This dissertation consists of essays relating to the three important real estate research topics: spatial statistics, mortgages, and real estate investment trusts (REITs). In the first essay, “Spatial Distribution of Retail Sales,” we apply retail gravity models to examine the spatial distribution of retail sales for a retail chain in the Houston market. Unlike previous empirical studies, our study models both the spatial dependencies among both consumers and retailers. Our results show both the spatial dependencies have significant impacts on the estimates of parameters in retail gravity models. Contrary to the suggestions of Guitschi (1981) as well as Eppli and Shilling (1996), our results show the importance of the distance parameter in retail gravity models may be understated about 68%. Thus, previous studies may overestimate the deterministic extent of trade areas and, thus understate the importance of good locations.

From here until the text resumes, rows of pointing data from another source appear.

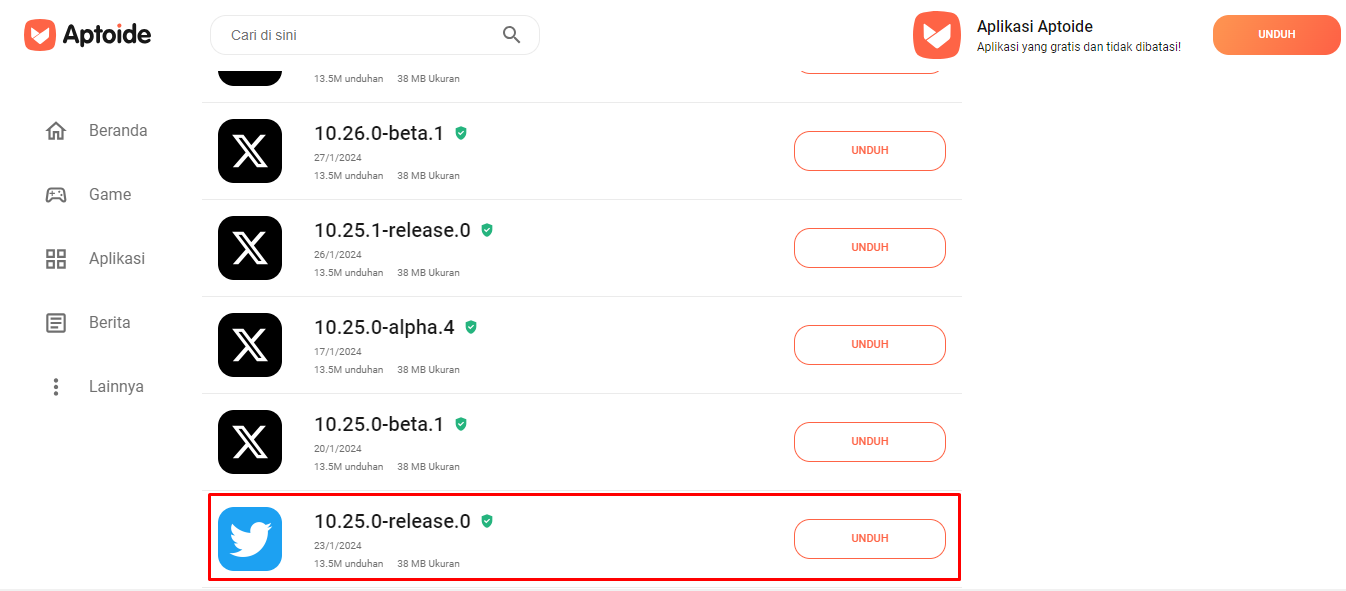Click UNDUH for version 10.26.0-beta.1

point(870,151)
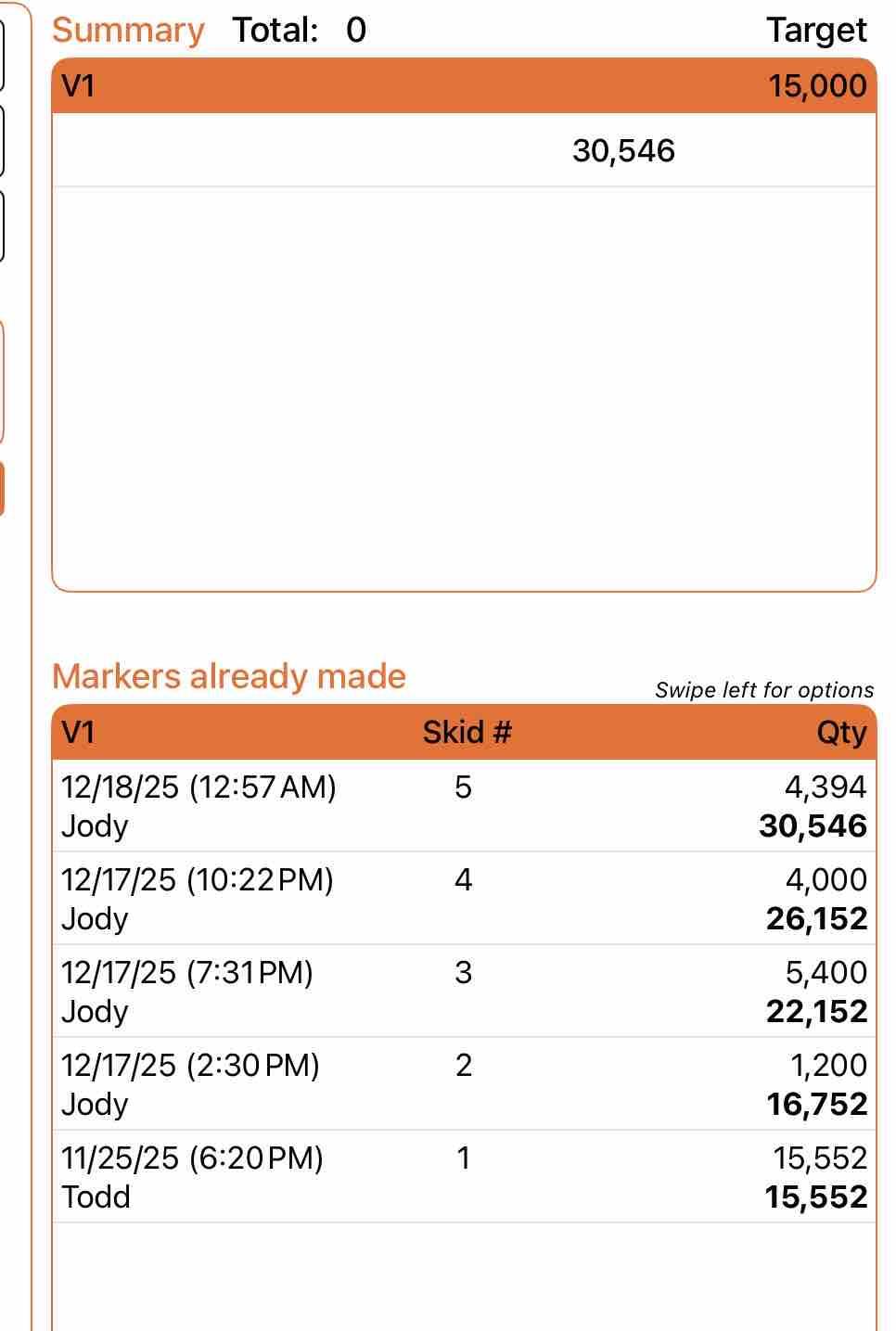
Task: Tap the 4,394 quantity on skid 5
Action: tap(825, 787)
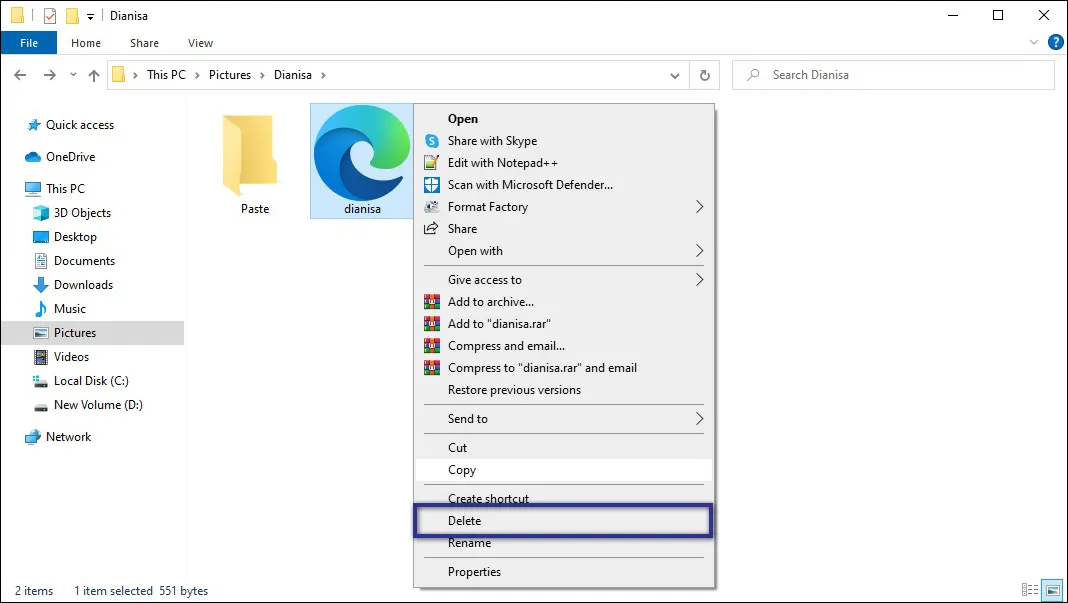The height and width of the screenshot is (603, 1068).
Task: Switch to large thumbnails view
Action: coord(1051,590)
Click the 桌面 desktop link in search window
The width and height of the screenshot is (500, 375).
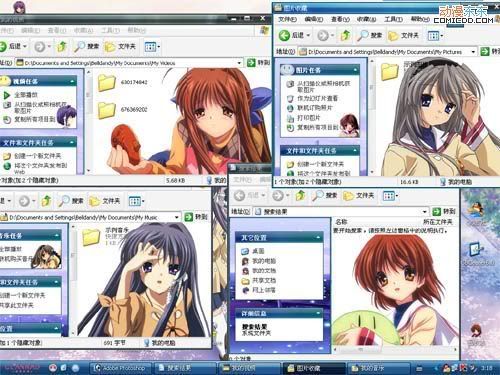(x=258, y=251)
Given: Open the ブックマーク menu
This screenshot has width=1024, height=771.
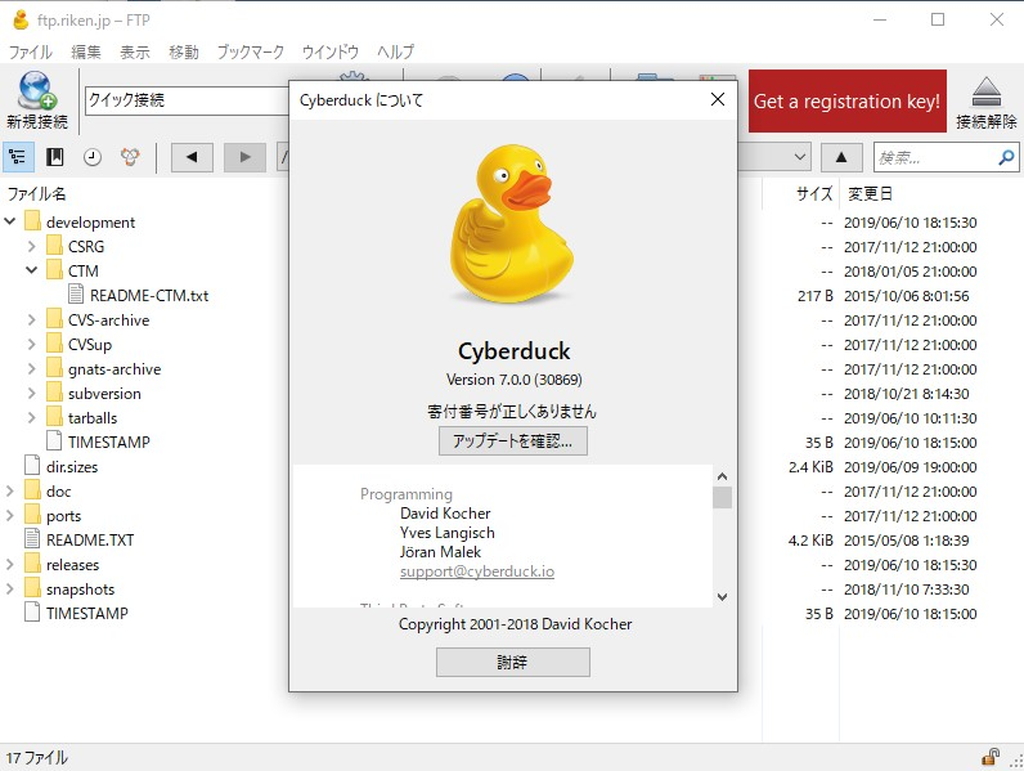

The second essay, “Local Housing Prices and Mortgage Refinancing in US Cities,” has implications the valuation of mortgages, in particular mortgage-backed securities (MBS). This essay provides additional evidence that house prices significantly impact aggregate refinancing and thus directly impact mortgage termination. Previous studies typically focus on the effect of negative appreciation on refinancing. In contrast to previous studies, this essay provides empirical evidence that a positive house price appreciation may motivate borrowers to refinance for capital structure-based or consumption reasons.
The third essay, “Monitoring and Dividend Policy for REITs under Asymmetric Information,” examines the interaction between monitoring and two competing explanations for REIT dividend policy under asymmetric information. Specifically, the REIT empirical literature offers two competing theories for the level of dividend payouts under asymmetric information. Wang, Erickson, and Gau (1993) confirm the agency-cost theories. Bradley, Capozza, and Seguin (1998) support the signaling explanations dominating agency cost explanations. In this essay, we demonstrate that by introducing proxies for taxable income and monitoring, we provide evidence that supports agency cost explanations for ineffectively monitored REITs. Furthermore, in contrast to Bradley, Capozza, and Seguin (1998), we show agency cost explanations dominate signaling explanations for these REITs.